It’s kind of a trite and unhelpful thing to say: go do the math. What math? How hard should I do this math? Can I believe the results of this math at all?

For general design work we love using Recalc for mechanisms and ILITE drivetrain sim for basic drivetrain considerations. These calculators can get a lot of mechanism and gearing choices within the realm of sanity with very little effort.

Other times we need to write our own calculators for weirder things. Two things we made simple calculators for were tipping; tipping the charger and tipping the robot over with an extended arm.

We are building light, so we wanted to know if a light (100lb) robot would tip the charger if one or two full-weight robots were already balanced. This would represent a ‘we’ve got 20 points, but maybe we need 30 at the last second’. Turns out that our robot is unlikely to tip the charger in these situations (even a single balanced full-weight robot that’s offset near the limit of tipping the other way would prevent us from tipping the charger towards us), so we designed the chassis to handle the 34deg breakover.



We also made an arm-chassis-combo CG calculator that predicts max driving accelerationg with the arm in different configurations and weights. These numbers are based on a loony coodinate system we chose, so don’t overthink them too much.


Tells us something kinda obvious: heavier arms and lighter chassis get tippier. Now we compare to the ILITE sim results for our chose DT (yeah, I know, the masses aren’t all exactly the same, but we’re at a crayola level of precision here).

Now we can look at the green curve of the sim results to see how our driving is impacted by different acceleration limits by using different coefficients of friction in the sim. I picked 15ft as a sprint distance we might use with an extended arm for scoring (e.g. flip out arm as soon as you enter the community zone, then drive 15ft with an extended arm to score).

friction limit - sprint time for 15ft
1.2g - 1.4s (no robot tipping limit, traction limit of our wheels)
1g - 1.4s (small acceleration limit from a full-weight robot with an insanely light arm)
0.7g - 1.4s
0.6g - 1.5s
0.5g - 1.5s (moderate robot weight with moderate arm weight)
0.4g - 1.6s
0.3g - 1.8s
0.2g - 2.2s
0.1 - 3.2s (light robot with a very heavy arm)
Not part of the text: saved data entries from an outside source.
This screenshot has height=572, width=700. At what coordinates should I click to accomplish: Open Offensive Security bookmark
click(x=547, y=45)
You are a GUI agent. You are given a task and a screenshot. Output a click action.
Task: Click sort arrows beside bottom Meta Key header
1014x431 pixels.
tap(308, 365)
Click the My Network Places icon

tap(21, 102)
These are all worst-case numbers and do not necessarily limit the robot in all directions of movement with swerve.

How do we put these results in context? Welp… experience.
Our best matches in 2017 were 9 gears, or about 8 full-field cycles with a ~10s climb. Call it 120s, 8 cycles… 15s/cycle broken down to ~ 8s driving, 1-2s pickup, 4-6s scoring. 2017 was a bonkers year.
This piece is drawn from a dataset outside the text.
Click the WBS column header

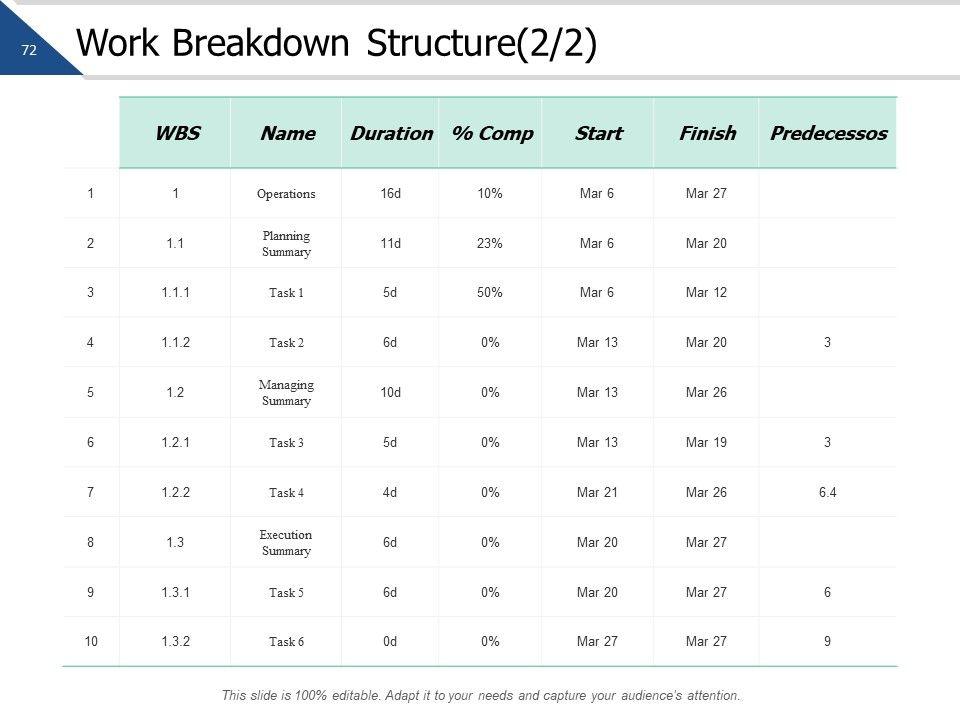177,133
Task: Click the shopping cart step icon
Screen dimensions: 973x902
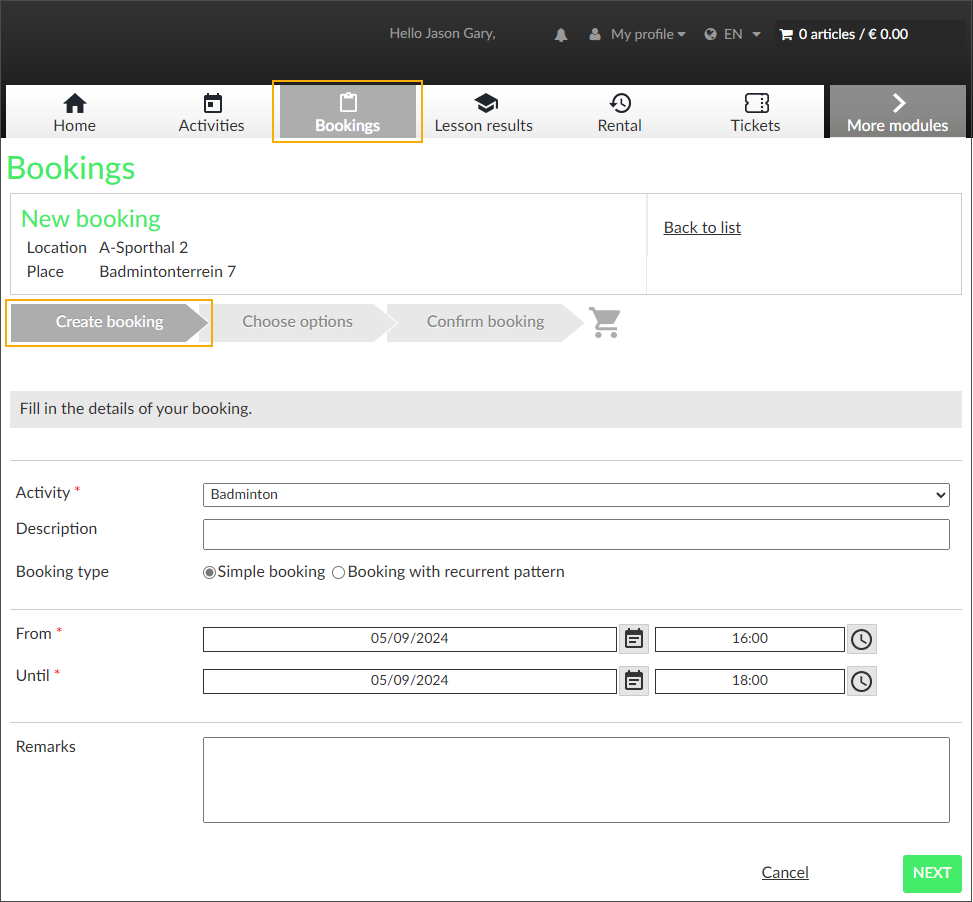Action: 605,322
So, how much do we care about the time-cost of acceleration limiting from an extended arm?

1.2-0.7g - not even a little bit. Any design that keeps our acceleration limit at or above 0.7g is effectively the same from a driving perspective

0.6-0.4g - not really much at all. A few tenths of a second are within traffic and light defense variability.
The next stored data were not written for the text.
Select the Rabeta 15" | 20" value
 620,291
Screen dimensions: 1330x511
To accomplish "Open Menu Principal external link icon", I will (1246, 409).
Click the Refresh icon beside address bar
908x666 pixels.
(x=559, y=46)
Down to 0.3g - adding less than 1s to a cycle, which is not TOO big a deal, worth considering if we gain some significant durability or flexibility in another area of robot performance. Think carefully if this will cost us a cycle.

0.2g or worse - nope, we’ll lose more than 1s, maybe 2-3s, per cycle which will reduce our total cycle capacity by at least 1 game piece, maybe 2. This is not acceptable.

Now we have some reasonable numbers to feed back into the CG tipping calculator to see what our design allowances might look like… Effectively a 10lb manipulator on a 100lb chassis is probably around where we want our design limits to be.

I do not plan on sharing these calculators, they aren’t polished and require a lot of explanation on how to use them. Derivation of such calculators is left as an exercise for the reader.

There, that’s a decent example of how we ‘do the math’ to help guide design decisions (and how to not obsess over making the lightest arm known to FRC).


Awesome content James! Also scares me a bit because we are also planning to be light and will beach ourselves on the corner of the charging station with our current design :rofl:

Let’s talk about design flexibility.

A common theme of successful teams is that their robot evolves over the course of build and competition season. Code improvements, new or revised mechanisms, and other upgrades help keep pace with improving competition.

Some teams can afford (and have the energy) to build whole new robot revisions through a season. We are not one of those teams (I know, I know, not with that attitude we’re not). So how do we support design flexibility? Design compromise.

The best-o-the-best generally do a wonderful job of integrating all of their systems together as a cohesive package. This results in a superior final product, but can restrict the amount of rework options for improvements later in the season. So, we compromise our overall design to enable easy-ish rework. This includes making different functions structurally independent and using generic hole pattern interfaces that aren’t always the most efficient choice.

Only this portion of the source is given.